## START GIVEN TEXT
SDRAM does latched reads too. You send a command to read out a line, the address, then just strobe it to get the data off that line. They typically have 2 buffers so you can setup 1 line first, and read another, leapfrogging through the chip. Each line can be rather large and the bus width is dictated by the part purchased. In this case you could have a 1 chip solution for internally latched memory.
Might also consider that some of that memory could be EPROM. (not EEprom!)
Might be a nice place to stash a bunch of font, image, sound, video, etc files.
Sure, EEprom can handle the size, but would invoke a performance hit...
Hmm, I will have to investigate other ram chips, However... Since I just ordered parts, I'm kinda suck with these chips right now. From what I can see, the limiting factor for screen transfer is the write cycle time, on my chip 100ns. I believe my old logic connections to be faulty, I'm trying to fix that. The point is, to combine the LCD clock *on chip select instead of write* with ram count. My concern is the data hold time. Setup time should not be a problem if clocks are interleaved..
## END GIVEN TEXT
## START DATA
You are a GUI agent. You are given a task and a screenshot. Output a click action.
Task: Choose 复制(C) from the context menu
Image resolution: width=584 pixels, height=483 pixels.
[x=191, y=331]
## END DATA
▶ **THE EXERCISE**
Repeat the entire text on SDRAM and memory chips word for word. The data has nothing to do with the text on SDRAM and memory chips.

▶ **FINISHED EXERCISE**
SDRAM does latched reads too. You send a command to read out a line, the address, then just strobe it to get the data off that line. They typically have 2 buffers so you can setup 1 line first, and read another, leapfrogging through the chip. Each line can be rather large and the bus width is dictated by the part purchased. In this case you could have a 1 chip solution for internally latched memory.
Might also consider that some of that memory could be EPROM. (not EEprom!)
Might be a nice place to stash a bunch of font, image, sound, video, etc files.
Sure, EEprom can handle the size, but would invoke a performance hit...
Hmm, I will have to investigate other ram chips, However... Since I just ordered parts, I'm kinda suck with these chips right now. From what I can see, the limiting factor for screen transfer is the write cycle time, on my chip 100ns. I believe my old logic connections to be faulty, I'm trying to fix that. The point is, to combine the LCD clock *on chip select instead of write* with ram count. My concern is the data hold time. Setup time should not be a problem if clocks are interleaved..